TASK: Please lay out the data from the line containing "Task: Click the block icon for im_Damzy" through the end of the data, inclusive, as a Markdown table with the columns Row and Line, numbering each row and leaving out blank lines.

RECORDS:

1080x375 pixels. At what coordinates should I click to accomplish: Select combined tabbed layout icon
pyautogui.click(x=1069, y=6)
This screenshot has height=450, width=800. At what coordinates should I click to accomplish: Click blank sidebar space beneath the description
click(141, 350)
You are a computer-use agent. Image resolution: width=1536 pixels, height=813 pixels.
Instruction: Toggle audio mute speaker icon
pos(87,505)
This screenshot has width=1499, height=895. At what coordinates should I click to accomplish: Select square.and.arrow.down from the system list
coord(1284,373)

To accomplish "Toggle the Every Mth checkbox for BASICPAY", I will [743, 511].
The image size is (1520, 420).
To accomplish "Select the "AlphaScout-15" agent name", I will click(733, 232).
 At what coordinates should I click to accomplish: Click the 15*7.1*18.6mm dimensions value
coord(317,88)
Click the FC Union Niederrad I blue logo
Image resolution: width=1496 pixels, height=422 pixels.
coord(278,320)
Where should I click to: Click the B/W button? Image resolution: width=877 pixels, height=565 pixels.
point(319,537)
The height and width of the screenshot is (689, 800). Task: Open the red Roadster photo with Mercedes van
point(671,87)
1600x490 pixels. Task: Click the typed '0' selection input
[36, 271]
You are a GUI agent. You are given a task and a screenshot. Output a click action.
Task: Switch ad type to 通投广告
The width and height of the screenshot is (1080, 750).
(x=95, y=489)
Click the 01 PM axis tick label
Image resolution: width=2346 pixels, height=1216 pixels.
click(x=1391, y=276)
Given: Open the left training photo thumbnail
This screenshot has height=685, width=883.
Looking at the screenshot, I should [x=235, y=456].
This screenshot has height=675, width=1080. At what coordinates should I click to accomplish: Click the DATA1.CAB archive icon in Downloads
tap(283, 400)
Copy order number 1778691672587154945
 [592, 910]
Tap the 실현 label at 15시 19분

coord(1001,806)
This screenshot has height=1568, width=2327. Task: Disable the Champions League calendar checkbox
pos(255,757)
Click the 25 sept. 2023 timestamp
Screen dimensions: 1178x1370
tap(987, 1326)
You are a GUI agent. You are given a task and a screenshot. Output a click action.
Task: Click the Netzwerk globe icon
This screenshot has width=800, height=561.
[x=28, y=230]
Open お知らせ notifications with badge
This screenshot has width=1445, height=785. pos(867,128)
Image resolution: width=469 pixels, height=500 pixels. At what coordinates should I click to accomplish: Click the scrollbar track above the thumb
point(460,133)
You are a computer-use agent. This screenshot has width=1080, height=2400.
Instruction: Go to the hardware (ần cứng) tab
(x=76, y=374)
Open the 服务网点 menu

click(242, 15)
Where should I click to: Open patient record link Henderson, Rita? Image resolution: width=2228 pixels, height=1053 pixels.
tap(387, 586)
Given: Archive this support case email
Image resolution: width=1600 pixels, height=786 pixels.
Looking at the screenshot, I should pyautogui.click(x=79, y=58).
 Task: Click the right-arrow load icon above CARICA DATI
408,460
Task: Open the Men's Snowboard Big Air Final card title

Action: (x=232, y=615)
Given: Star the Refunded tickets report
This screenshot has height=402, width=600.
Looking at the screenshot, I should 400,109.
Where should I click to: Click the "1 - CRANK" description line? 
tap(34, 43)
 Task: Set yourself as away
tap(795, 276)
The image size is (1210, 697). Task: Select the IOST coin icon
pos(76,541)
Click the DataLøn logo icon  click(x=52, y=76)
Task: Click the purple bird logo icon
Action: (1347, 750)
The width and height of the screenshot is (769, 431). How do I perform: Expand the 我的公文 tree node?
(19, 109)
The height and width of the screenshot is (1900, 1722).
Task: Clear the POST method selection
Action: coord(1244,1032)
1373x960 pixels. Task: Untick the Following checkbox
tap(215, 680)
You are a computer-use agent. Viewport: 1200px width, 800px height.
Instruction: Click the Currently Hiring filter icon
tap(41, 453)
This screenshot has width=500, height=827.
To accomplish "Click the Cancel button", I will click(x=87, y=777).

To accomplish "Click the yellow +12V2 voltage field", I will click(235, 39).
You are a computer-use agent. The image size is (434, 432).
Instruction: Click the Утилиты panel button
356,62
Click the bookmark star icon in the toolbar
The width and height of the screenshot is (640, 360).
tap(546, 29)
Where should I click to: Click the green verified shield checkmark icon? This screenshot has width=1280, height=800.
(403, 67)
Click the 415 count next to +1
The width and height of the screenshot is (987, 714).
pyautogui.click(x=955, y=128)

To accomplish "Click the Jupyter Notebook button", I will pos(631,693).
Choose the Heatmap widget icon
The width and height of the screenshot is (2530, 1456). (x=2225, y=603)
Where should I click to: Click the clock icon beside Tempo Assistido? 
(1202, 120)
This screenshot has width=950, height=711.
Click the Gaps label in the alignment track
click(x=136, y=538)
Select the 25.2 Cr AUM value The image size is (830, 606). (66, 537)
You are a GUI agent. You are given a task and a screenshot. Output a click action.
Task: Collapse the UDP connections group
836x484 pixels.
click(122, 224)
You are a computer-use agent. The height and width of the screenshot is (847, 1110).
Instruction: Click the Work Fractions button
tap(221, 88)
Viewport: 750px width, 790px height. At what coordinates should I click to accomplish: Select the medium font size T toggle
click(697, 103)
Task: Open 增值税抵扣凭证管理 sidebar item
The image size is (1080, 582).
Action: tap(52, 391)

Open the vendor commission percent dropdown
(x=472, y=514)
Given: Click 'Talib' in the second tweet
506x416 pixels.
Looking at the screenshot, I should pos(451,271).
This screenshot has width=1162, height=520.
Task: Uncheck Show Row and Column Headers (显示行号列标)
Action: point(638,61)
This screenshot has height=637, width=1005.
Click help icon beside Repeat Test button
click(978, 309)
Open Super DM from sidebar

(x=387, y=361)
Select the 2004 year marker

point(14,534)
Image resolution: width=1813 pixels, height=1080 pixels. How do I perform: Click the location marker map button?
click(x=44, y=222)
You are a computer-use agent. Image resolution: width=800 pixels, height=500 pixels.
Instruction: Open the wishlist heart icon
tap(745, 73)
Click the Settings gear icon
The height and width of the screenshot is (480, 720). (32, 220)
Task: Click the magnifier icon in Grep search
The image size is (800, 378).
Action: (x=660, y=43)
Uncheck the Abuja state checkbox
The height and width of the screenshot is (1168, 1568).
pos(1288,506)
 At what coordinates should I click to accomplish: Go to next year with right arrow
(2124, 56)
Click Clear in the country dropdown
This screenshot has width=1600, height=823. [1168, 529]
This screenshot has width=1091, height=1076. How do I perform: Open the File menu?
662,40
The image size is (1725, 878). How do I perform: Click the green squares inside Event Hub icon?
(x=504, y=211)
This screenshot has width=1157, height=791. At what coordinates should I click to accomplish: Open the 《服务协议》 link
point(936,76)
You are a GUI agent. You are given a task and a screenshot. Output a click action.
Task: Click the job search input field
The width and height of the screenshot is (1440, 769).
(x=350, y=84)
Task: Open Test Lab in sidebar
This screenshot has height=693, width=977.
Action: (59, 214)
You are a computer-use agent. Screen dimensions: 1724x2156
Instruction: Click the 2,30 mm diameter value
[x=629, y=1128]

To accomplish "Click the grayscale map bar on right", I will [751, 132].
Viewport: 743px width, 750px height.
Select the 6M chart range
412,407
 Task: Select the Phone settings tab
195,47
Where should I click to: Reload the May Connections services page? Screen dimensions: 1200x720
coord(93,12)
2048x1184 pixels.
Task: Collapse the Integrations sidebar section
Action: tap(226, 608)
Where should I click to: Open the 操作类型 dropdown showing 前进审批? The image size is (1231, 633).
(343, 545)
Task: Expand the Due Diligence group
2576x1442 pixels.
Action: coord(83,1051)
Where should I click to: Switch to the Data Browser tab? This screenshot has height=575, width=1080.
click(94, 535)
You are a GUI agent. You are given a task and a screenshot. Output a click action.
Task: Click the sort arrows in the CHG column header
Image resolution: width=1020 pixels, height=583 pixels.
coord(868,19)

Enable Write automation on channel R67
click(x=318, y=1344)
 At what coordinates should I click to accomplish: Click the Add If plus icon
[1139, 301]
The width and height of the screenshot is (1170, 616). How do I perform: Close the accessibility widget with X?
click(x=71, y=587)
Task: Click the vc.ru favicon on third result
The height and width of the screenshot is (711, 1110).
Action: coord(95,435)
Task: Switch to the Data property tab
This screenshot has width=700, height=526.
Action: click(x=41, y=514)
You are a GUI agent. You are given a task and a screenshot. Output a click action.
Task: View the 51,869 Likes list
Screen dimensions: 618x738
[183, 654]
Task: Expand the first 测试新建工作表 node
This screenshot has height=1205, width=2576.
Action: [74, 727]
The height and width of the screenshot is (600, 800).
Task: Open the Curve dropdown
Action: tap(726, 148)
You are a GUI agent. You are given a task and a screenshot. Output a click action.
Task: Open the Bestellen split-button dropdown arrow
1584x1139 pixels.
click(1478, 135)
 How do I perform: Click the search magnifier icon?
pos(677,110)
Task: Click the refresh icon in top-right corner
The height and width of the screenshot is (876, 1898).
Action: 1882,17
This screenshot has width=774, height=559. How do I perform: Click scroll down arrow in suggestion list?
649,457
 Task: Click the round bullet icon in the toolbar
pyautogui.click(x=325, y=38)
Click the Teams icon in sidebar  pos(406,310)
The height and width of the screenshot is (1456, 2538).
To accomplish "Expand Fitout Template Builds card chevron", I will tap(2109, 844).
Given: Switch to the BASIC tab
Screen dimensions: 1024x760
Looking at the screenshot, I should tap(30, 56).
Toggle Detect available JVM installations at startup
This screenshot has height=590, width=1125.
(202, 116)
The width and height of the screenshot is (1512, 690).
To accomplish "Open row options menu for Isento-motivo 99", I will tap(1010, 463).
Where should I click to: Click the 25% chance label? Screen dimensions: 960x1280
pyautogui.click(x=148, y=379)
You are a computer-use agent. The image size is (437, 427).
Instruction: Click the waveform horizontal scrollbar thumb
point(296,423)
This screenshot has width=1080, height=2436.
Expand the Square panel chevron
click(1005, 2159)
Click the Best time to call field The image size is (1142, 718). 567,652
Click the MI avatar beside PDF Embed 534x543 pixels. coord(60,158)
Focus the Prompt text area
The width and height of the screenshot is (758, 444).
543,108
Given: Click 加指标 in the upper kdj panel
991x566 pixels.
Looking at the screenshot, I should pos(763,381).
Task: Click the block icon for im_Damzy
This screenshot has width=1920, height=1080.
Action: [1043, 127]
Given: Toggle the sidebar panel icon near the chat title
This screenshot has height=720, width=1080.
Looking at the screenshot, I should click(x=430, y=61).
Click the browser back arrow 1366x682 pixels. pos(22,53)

TASK OUTPUT:
| Row | Line |
|---|---|
| 1 | Task: Click the block icon for im_Damzy |
| 2 | This screenshot has width=1920, height=1080. |
| 3 | Action: [1043, 127] |
| 4 | Given: Toggle the sidebar panel icon near the chat title |
| 5 | This screenshot has height=720, width=1080. |
| 6 | Looking at the screenshot, I should click(x=430, y=61). |
| 7 | Click the browser back arrow 1366x682 pixels. pos(22,53) |